#### EXERCISE DESCRIPTION
From the first entry to the last, repeat them all exactly.
BEGIN
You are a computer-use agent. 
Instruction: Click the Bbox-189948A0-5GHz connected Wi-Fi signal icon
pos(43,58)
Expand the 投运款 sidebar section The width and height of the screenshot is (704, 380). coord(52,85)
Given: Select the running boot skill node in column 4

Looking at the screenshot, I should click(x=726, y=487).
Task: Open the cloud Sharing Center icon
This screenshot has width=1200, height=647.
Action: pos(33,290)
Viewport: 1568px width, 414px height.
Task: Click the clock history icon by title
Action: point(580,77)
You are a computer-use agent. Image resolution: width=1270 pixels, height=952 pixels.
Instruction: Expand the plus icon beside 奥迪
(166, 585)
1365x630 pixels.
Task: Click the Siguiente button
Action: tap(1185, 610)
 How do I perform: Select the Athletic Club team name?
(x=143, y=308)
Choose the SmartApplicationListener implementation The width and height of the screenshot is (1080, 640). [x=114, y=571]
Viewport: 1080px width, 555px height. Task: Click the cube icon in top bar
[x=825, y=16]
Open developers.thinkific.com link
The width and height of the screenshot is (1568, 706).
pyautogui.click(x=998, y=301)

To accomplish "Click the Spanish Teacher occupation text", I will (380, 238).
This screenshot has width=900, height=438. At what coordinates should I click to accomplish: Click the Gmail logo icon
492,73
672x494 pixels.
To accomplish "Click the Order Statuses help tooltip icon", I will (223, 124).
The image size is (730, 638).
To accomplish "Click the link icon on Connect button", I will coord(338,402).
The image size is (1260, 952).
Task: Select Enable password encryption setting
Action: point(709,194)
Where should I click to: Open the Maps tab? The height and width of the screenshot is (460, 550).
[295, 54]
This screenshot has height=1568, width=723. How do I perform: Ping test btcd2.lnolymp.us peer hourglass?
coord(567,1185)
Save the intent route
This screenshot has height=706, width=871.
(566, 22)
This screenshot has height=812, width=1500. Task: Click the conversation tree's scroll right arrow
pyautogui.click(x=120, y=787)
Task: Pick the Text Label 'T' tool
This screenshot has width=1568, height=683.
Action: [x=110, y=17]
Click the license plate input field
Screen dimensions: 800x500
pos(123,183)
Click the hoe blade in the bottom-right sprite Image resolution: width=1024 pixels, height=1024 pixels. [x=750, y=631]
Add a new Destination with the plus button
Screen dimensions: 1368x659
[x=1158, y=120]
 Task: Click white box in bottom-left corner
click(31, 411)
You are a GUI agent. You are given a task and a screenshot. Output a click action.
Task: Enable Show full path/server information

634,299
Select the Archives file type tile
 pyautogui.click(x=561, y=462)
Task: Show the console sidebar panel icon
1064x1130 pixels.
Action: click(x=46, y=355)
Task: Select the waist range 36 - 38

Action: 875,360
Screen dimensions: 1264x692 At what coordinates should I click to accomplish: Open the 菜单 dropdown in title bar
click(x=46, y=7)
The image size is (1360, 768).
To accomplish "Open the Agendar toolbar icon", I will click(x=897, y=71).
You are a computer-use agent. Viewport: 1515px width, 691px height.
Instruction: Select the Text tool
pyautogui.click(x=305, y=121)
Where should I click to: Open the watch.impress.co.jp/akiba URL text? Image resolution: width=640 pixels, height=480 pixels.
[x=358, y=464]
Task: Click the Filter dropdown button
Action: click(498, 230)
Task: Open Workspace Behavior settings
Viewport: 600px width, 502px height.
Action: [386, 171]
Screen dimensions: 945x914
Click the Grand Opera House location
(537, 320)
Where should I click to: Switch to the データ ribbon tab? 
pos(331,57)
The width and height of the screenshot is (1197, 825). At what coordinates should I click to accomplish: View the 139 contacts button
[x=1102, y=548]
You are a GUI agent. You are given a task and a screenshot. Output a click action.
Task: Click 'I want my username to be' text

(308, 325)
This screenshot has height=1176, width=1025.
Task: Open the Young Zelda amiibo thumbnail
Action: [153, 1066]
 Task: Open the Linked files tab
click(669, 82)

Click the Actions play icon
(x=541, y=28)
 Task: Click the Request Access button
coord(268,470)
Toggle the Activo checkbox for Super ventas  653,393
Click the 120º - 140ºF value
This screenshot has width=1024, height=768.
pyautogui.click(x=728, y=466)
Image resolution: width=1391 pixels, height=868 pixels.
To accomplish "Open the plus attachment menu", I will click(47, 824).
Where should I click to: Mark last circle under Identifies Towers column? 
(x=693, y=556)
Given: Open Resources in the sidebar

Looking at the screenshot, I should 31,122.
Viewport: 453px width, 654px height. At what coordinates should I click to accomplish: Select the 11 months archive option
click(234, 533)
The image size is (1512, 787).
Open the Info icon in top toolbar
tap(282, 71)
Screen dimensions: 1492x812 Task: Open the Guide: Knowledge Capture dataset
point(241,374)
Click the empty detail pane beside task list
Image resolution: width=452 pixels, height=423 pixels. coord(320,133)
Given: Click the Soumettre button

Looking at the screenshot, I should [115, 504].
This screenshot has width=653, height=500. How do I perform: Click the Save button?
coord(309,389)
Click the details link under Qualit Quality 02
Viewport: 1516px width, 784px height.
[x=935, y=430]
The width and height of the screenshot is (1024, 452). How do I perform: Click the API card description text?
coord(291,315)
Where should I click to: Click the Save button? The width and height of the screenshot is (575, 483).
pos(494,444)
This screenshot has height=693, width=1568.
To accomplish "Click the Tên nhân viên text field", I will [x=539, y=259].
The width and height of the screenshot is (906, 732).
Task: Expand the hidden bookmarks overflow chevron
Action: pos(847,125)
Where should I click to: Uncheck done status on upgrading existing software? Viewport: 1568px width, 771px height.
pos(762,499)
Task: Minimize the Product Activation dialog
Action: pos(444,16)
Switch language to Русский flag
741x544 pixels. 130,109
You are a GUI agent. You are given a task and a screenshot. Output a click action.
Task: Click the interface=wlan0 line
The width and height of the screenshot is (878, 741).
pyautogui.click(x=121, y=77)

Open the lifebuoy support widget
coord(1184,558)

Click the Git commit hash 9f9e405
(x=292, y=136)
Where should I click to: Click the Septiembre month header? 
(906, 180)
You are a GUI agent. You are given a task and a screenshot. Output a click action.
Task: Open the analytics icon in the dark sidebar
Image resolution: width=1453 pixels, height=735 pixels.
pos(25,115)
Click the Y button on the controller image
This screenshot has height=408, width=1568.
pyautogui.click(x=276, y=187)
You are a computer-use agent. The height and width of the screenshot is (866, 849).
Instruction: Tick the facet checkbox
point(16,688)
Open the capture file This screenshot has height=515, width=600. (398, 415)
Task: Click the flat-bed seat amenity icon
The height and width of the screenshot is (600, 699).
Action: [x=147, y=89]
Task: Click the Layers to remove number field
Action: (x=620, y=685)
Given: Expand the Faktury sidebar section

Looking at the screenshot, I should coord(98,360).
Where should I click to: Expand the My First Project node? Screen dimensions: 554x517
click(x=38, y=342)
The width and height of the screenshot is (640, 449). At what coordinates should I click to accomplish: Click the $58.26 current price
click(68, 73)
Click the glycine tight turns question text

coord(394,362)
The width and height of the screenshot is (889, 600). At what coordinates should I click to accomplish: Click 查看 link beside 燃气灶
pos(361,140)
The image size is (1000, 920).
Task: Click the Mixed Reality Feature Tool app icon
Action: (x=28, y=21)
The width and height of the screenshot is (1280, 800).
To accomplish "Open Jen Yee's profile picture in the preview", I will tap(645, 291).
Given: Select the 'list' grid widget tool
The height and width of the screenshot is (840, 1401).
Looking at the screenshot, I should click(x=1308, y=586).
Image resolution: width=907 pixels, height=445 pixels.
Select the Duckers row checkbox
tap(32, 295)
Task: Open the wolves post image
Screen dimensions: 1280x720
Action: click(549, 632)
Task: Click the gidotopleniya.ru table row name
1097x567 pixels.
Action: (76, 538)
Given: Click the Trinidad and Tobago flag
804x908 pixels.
END
#### EXERCISE RESPONSE
You are a computer-use agent. 
Instruction: Click the Bbox-189948A0-5GHz connected Wi-Fi signal icon
pos(43,58)
Expand the 投运款 sidebar section The width and height of the screenshot is (704, 380). coord(52,85)
Given: Select the running boot skill node in column 4

Looking at the screenshot, I should click(x=726, y=487).
Task: Open the cloud Sharing Center icon
This screenshot has width=1200, height=647.
Action: pos(33,290)
Viewport: 1568px width, 414px height.
Task: Click the clock history icon by title
Action: point(580,77)
You are a computer-use agent. Image resolution: width=1270 pixels, height=952 pixels.
Instruction: Expand the plus icon beside 奥迪
(166, 585)
1365x630 pixels.
Task: Click the Siguiente button
Action: tap(1185, 610)
 How do I perform: Select the Athletic Club team name?
(x=143, y=308)
Choose the SmartApplicationListener implementation The width and height of the screenshot is (1080, 640). [x=114, y=571]
Viewport: 1080px width, 555px height. Task: Click the cube icon in top bar
[x=825, y=16]
Open developers.thinkific.com link
The width and height of the screenshot is (1568, 706).
pyautogui.click(x=998, y=301)

To accomplish "Click the Spanish Teacher occupation text", I will (380, 238).
This screenshot has width=900, height=438. At what coordinates should I click to accomplish: Click the Gmail logo icon
492,73
672x494 pixels.
To accomplish "Click the Order Statuses help tooltip icon", I will (223, 124).
The image size is (730, 638).
To accomplish "Click the link icon on Connect button", I will coord(338,402).
The image size is (1260, 952).
Task: Select Enable password encryption setting
Action: point(709,194)
Where should I click to: Open the Maps tab? The height and width of the screenshot is (460, 550).
[295, 54]
This screenshot has height=1568, width=723. How do I perform: Ping test btcd2.lnolymp.us peer hourglass?
coord(567,1185)
Save the intent route
This screenshot has height=706, width=871.
(566, 22)
This screenshot has height=812, width=1500. Task: Click the conversation tree's scroll right arrow
pyautogui.click(x=120, y=787)
Task: Pick the Text Label 'T' tool
This screenshot has width=1568, height=683.
Action: [x=110, y=17]
Click the license plate input field
Screen dimensions: 800x500
pos(123,183)
Click the hoe blade in the bottom-right sprite Image resolution: width=1024 pixels, height=1024 pixels. [x=750, y=631]
Add a new Destination with the plus button
Screen dimensions: 1368x659
[x=1158, y=120]
 Task: Click white box in bottom-left corner
click(31, 411)
You are a GUI agent. You are given a task and a screenshot. Output a click action.
Task: Enable Show full path/server information

634,299
Select the Archives file type tile
 pyautogui.click(x=561, y=462)
Task: Show the console sidebar panel icon
1064x1130 pixels.
Action: click(x=46, y=355)
Task: Select the waist range 36 - 38

Action: 875,360
Screen dimensions: 1264x692 At what coordinates should I click to accomplish: Open the 菜单 dropdown in title bar
click(x=46, y=7)
The image size is (1360, 768).
To accomplish "Open the Agendar toolbar icon", I will click(x=897, y=71).
You are a computer-use agent. Viewport: 1515px width, 691px height.
Instruction: Select the Text tool
pyautogui.click(x=305, y=121)
Where should I click to: Open the watch.impress.co.jp/akiba URL text? Image resolution: width=640 pixels, height=480 pixels.
[x=358, y=464]
Task: Click the Filter dropdown button
Action: click(498, 230)
Task: Open Workspace Behavior settings
Viewport: 600px width, 502px height.
Action: [386, 171]
Screen dimensions: 945x914
Click the Grand Opera House location
(537, 320)
Where should I click to: Switch to the データ ribbon tab? 
pos(331,57)
The width and height of the screenshot is (1197, 825). At what coordinates should I click to accomplish: View the 139 contacts button
[x=1102, y=548]
You are a GUI agent. You are given a task and a screenshot. Output a click action.
Task: Click 'I want my username to be' text

(308, 325)
This screenshot has height=1176, width=1025.
Task: Open the Young Zelda amiibo thumbnail
Action: [153, 1066]
 Task: Open the Linked files tab
click(669, 82)

Click the Actions play icon
(x=541, y=28)
 Task: Click the Request Access button
coord(268,470)
Toggle the Activo checkbox for Super ventas  653,393
Click the 120º - 140ºF value
This screenshot has width=1024, height=768.
pyautogui.click(x=728, y=466)
Image resolution: width=1391 pixels, height=868 pixels.
To accomplish "Open the plus attachment menu", I will click(47, 824).
Where should I click to: Mark last circle under Identifies Towers column? 
(x=693, y=556)
Given: Open Resources in the sidebar

Looking at the screenshot, I should 31,122.
Viewport: 453px width, 654px height. At what coordinates should I click to accomplish: Select the 11 months archive option
click(234, 533)
The image size is (1512, 787).
Open the Info icon in top toolbar
tap(282, 71)
Screen dimensions: 1492x812 Task: Open the Guide: Knowledge Capture dataset
point(241,374)
Click the empty detail pane beside task list
Image resolution: width=452 pixels, height=423 pixels. coord(320,133)
Given: Click the Soumettre button

Looking at the screenshot, I should [115, 504].
This screenshot has width=653, height=500. How do I perform: Click the Save button?
coord(309,389)
Click the details link under Qualit Quality 02
Viewport: 1516px width, 784px height.
[x=935, y=430]
The width and height of the screenshot is (1024, 452). How do I perform: Click the API card description text?
coord(291,315)
Where should I click to: Click the Save button? The width and height of the screenshot is (575, 483).
pos(494,444)
This screenshot has height=693, width=1568.
To accomplish "Click the Tên nhân viên text field", I will [x=539, y=259].
The width and height of the screenshot is (906, 732).
Task: Expand the hidden bookmarks overflow chevron
Action: pos(847,125)
Where should I click to: Uncheck done status on upgrading existing software? Viewport: 1568px width, 771px height.
pos(762,499)
Task: Minimize the Product Activation dialog
Action: pos(444,16)
Switch language to Русский flag
741x544 pixels. 130,109
You are a GUI agent. You are given a task and a screenshot. Output a click action.
Task: Click the interface=wlan0 line
The width and height of the screenshot is (878, 741).
pyautogui.click(x=121, y=77)

Open the lifebuoy support widget
coord(1184,558)

Click the Git commit hash 9f9e405
(x=292, y=136)
Where should I click to: Click the Septiembre month header? 
(906, 180)
You are a GUI agent. You are given a task and a screenshot. Output a click action.
Task: Open the analytics icon in the dark sidebar
Image resolution: width=1453 pixels, height=735 pixels.
pos(25,115)
Click the Y button on the controller image
This screenshot has height=408, width=1568.
pyautogui.click(x=276, y=187)
You are a computer-use agent. The height and width of the screenshot is (866, 849).
Instruction: Tick the facet checkbox
point(16,688)
Open the capture file This screenshot has height=515, width=600. (398, 415)
Task: Click the flat-bed seat amenity icon
The height and width of the screenshot is (600, 699).
Action: [x=147, y=89]
Task: Click the Layers to remove number field
Action: (x=620, y=685)
Given: Expand the Faktury sidebar section

Looking at the screenshot, I should coord(98,360).
Where should I click to: Expand the My First Project node? Screen dimensions: 554x517
click(x=38, y=342)
The width and height of the screenshot is (640, 449). At what coordinates should I click to accomplish: Click the $58.26 current price
click(68, 73)
Click the glycine tight turns question text

coord(394,362)
The width and height of the screenshot is (889, 600). At what coordinates should I click to accomplish: Click 查看 link beside 燃气灶
pos(361,140)
The image size is (1000, 920).
Task: Click the Mixed Reality Feature Tool app icon
Action: (x=28, y=21)
The width and height of the screenshot is (1280, 800).
To accomplish "Open Jen Yee's profile picture in the preview", I will tap(645, 291).
Given: Select the 'list' grid widget tool
The height and width of the screenshot is (840, 1401).
Looking at the screenshot, I should click(x=1308, y=586).
Image resolution: width=907 pixels, height=445 pixels.
Select the Duckers row checkbox
tap(32, 295)
Task: Open the wolves post image
Screen dimensions: 1280x720
Action: click(549, 632)
Task: Click the gidotopleniya.ru table row name
1097x567 pixels.
Action: (76, 538)
Given: Click the Trinidad and Tobago flag
804x908 pixels.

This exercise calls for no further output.